Arrange the lines of the data below as a numbered list, omitting any blank lines.

[Dataset excerpt]
▬▬▬▬▬▬
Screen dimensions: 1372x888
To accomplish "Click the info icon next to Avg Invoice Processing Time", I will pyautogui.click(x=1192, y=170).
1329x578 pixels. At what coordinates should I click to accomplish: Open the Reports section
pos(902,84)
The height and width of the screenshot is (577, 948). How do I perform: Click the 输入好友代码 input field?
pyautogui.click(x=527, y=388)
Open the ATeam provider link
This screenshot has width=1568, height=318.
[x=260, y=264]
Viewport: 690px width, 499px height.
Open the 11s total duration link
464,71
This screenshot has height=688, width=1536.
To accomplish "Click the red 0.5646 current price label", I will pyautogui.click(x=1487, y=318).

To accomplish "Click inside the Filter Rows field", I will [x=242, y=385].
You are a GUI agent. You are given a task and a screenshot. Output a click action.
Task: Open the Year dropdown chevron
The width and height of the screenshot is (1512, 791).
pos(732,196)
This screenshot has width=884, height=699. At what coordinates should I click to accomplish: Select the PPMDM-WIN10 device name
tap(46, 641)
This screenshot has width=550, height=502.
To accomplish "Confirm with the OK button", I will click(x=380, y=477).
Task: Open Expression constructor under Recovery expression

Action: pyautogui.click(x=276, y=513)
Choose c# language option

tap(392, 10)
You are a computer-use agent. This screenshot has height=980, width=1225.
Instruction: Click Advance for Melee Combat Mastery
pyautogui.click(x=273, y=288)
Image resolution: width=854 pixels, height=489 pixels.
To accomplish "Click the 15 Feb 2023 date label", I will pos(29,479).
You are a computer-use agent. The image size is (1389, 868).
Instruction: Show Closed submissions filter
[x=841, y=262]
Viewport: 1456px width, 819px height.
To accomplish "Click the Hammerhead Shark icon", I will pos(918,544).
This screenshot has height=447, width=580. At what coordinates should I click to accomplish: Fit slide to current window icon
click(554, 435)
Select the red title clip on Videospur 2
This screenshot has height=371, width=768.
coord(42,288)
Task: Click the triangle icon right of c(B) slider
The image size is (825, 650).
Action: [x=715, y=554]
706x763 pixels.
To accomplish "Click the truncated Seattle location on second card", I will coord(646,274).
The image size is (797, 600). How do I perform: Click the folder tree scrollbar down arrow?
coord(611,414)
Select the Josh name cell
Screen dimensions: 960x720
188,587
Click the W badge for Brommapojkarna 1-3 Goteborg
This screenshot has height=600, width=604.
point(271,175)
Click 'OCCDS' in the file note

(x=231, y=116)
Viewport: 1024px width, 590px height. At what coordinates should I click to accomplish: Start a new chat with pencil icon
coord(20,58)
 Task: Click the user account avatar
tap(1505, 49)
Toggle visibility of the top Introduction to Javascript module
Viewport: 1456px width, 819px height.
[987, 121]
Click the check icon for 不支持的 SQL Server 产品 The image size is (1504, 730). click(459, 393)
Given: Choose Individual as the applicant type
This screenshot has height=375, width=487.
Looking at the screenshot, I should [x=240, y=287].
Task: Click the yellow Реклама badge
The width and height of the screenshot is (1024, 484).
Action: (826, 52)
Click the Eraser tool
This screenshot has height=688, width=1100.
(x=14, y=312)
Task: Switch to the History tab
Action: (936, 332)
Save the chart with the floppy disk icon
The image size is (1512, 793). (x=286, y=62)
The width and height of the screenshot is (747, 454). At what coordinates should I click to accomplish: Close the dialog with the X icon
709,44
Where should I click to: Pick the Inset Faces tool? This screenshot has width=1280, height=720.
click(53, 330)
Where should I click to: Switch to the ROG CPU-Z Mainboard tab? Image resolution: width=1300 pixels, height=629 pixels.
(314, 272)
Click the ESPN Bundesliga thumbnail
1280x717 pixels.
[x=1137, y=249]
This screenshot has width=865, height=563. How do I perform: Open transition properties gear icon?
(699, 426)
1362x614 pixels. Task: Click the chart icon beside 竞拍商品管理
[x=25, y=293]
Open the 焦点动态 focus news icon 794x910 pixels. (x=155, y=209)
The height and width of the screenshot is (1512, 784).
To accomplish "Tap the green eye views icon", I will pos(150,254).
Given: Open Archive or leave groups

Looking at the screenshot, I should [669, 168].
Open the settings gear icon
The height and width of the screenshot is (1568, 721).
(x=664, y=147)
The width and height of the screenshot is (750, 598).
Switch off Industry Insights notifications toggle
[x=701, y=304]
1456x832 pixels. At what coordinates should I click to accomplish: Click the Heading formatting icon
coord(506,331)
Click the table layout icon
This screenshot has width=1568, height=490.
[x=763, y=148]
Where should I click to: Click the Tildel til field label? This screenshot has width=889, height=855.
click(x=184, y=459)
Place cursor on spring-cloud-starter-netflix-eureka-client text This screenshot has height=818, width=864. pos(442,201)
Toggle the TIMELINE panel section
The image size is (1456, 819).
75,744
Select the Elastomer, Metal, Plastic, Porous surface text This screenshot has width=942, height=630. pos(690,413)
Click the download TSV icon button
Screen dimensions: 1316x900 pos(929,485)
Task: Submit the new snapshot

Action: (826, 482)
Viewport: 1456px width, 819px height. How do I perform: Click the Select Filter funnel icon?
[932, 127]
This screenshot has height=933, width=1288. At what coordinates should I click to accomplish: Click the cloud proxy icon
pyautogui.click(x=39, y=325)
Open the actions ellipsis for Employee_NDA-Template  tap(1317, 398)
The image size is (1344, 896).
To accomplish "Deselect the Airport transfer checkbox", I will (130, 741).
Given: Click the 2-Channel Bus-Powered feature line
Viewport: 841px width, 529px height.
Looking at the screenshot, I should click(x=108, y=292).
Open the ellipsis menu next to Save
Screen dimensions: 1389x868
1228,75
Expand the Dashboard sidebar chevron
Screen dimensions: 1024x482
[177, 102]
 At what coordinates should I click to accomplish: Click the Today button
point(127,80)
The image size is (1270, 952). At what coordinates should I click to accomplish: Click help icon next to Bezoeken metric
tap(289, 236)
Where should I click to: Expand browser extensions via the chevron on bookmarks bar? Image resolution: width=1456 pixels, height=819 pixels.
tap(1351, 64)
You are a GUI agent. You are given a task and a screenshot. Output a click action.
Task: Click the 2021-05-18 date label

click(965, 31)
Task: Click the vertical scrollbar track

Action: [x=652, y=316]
▬▬▬▬▬▬
→ ANSWER BELOW
1. Screen dimensions: 1372x888
2. To accomplish "Click the info icon next to Avg Invoice Processing Time", I will pyautogui.click(x=1192, y=170).
3. 1329x578 pixels. At what coordinates should I click to accomplish: Open the Reports section
4. pos(902,84)
5. The height and width of the screenshot is (577, 948). How do I perform: Click the 输入好友代码 input field?
6. pyautogui.click(x=527, y=388)
7. Open the ATeam provider link
8. This screenshot has width=1568, height=318.
9. [x=260, y=264]
10. Viewport: 690px width, 499px height.
11. Open the 11s total duration link
12. 464,71
13. This screenshot has height=688, width=1536.
14. To accomplish "Click the red 0.5646 current price label", I will pyautogui.click(x=1487, y=318).
15. To accomplish "Click inside the Filter Rows field", I will [x=242, y=385].
16. You are a GUI agent. You are given a task and a screenshot. Output a click action.
17. Task: Open the Year dropdown chevron
18. The width and height of the screenshot is (1512, 791).
19. pos(732,196)
20. This screenshot has width=884, height=699. At what coordinates should I click to accomplish: Select the PPMDM-WIN10 device name
21. tap(46, 641)
22. This screenshot has width=550, height=502.
23. To accomplish "Confirm with the OK button", I will click(x=380, y=477).
24. Task: Open Expression constructor under Recovery expression
25. Action: pyautogui.click(x=276, y=513)
26. Choose c# language option
27. tap(392, 10)
28. You are a computer-use agent. This screenshot has height=980, width=1225.
29. Instruction: Click Advance for Melee Combat Mastery
30. pyautogui.click(x=273, y=288)
31. Image resolution: width=854 pixels, height=489 pixels.
32. To accomplish "Click the 15 Feb 2023 date label", I will pos(29,479).
33. You are a computer-use agent. The image size is (1389, 868).
34. Instruction: Show Closed submissions filter
35. [x=841, y=262]
36. Viewport: 1456px width, 819px height.
37. To accomplish "Click the Hammerhead Shark icon", I will pos(918,544).
38. This screenshot has height=447, width=580. At what coordinates should I click to accomplish: Fit slide to current window icon
39. click(554, 435)
40. Select the red title clip on Videospur 2
41. This screenshot has height=371, width=768.
42. coord(42,288)
43. Task: Click the triangle icon right of c(B) slider
44. The image size is (825, 650).
45. Action: [x=715, y=554]
46. 706x763 pixels.
47. To accomplish "Click the truncated Seattle location on second card", I will coord(646,274).
48. The image size is (797, 600). How do I perform: Click the folder tree scrollbar down arrow?
49. coord(611,414)
50. Select the Josh name cell
51. Screen dimensions: 960x720
52. 188,587
53. Click the W badge for Brommapojkarna 1-3 Goteborg
54. This screenshot has height=600, width=604.
55. point(271,175)
56. Click 'OCCDS' in the file note
57. (x=231, y=116)
58. Viewport: 1024px width, 590px height. At what coordinates should I click to accomplish: Start a new chat with pencil icon
59. coord(20,58)
60.  Task: Click the user account avatar
61. tap(1505, 49)
62. Toggle visibility of the top Introduction to Javascript module
63. Viewport: 1456px width, 819px height.
64. [987, 121]
65. Click the check icon for 不支持的 SQL Server 产品 The image size is (1504, 730). click(459, 393)
66. Given: Choose Individual as the applicant type
67. This screenshot has height=375, width=487.
68. Looking at the screenshot, I should [x=240, y=287].
69. Task: Click the yellow Реклама badge
70. The width and height of the screenshot is (1024, 484).
71. Action: (826, 52)
72. Click the Eraser tool
73. This screenshot has height=688, width=1100.
74. (x=14, y=312)
75. Task: Switch to the History tab
76. Action: (936, 332)
77. Save the chart with the floppy disk icon
78. The image size is (1512, 793). (x=286, y=62)
79. The width and height of the screenshot is (747, 454). At what coordinates should I click to accomplish: Close the dialog with the X icon
80. 709,44
81. Where should I click to: Pick the Inset Faces tool? This screenshot has width=1280, height=720.
82. click(53, 330)
83. Where should I click to: Switch to the ROG CPU-Z Mainboard tab? Image resolution: width=1300 pixels, height=629 pixels.
84. (314, 272)
85. Click the ESPN Bundesliga thumbnail
86. 1280x717 pixels.
87. [x=1137, y=249]
88. This screenshot has width=865, height=563. How do I perform: Open transition properties gear icon?
89. (699, 426)
90. 1362x614 pixels. Task: Click the chart icon beside 竞拍商品管理
91. [x=25, y=293]
92. Open the 焦点动态 focus news icon 794x910 pixels. (x=155, y=209)
93. The height and width of the screenshot is (1512, 784).
94. To accomplish "Tap the green eye views icon", I will pos(150,254).
95. Given: Open Archive or leave groups
96. Looking at the screenshot, I should [669, 168].
97. Open the settings gear icon
98. The height and width of the screenshot is (1568, 721).
99. (x=664, y=147)
100. The width and height of the screenshot is (750, 598).
101. Switch off Industry Insights notifications toggle
102. [x=701, y=304]
103. 1456x832 pixels. At what coordinates should I click to accomplish: Click the Heading formatting icon
104. coord(506,331)
105. Click the table layout icon
106. This screenshot has width=1568, height=490.
107. [x=763, y=148]
108. Where should I click to: Click the Tildel til field label? This screenshot has width=889, height=855.
109. click(x=184, y=459)
110. Place cursor on spring-cloud-starter-netflix-eureka-client text This screenshot has height=818, width=864. pos(442,201)
111. Toggle the TIMELINE panel section
112. The image size is (1456, 819).
113. 75,744
114. Select the Elastomer, Metal, Plastic, Porous surface text This screenshot has width=942, height=630. pos(690,413)
115. Click the download TSV icon button
116. Screen dimensions: 1316x900 pos(929,485)
117. Task: Submit the new snapshot
118. Action: (826, 482)
119. Viewport: 1456px width, 819px height. How do I perform: Click the Select Filter funnel icon?
120. [932, 127]
121. This screenshot has height=933, width=1288. At what coordinates should I click to accomplish: Click the cloud proxy icon
122. pyautogui.click(x=39, y=325)
123. Open the actions ellipsis for Employee_NDA-Template  tap(1317, 398)
124. The image size is (1344, 896).
125. To accomplish "Deselect the Airport transfer checkbox", I will (130, 741).
126. Given: Click the 2-Channel Bus-Powered feature line
127. Viewport: 841px width, 529px height.
128. Looking at the screenshot, I should click(x=108, y=292).
129. Open the ellipsis menu next to Save
130. Screen dimensions: 1389x868
131. 1228,75
132. Expand the Dashboard sidebar chevron
133. Screen dimensions: 1024x482
134. [177, 102]
135.  At what coordinates should I click to accomplish: Click the Today button
136. point(127,80)
137. The image size is (1270, 952). At what coordinates should I click to accomplish: Click help icon next to Bezoeken metric
138. tap(289, 236)
139. Where should I click to: Expand browser extensions via the chevron on bookmarks bar? Image resolution: width=1456 pixels, height=819 pixels.
140. tap(1351, 64)
141. You are a GUI agent. You are given a task and a screenshot. Output a click action.
142. Task: Click the 2021-05-18 date label
143. click(965, 31)
144. Task: Click the vertical scrollbar track
145. Action: [x=652, y=316]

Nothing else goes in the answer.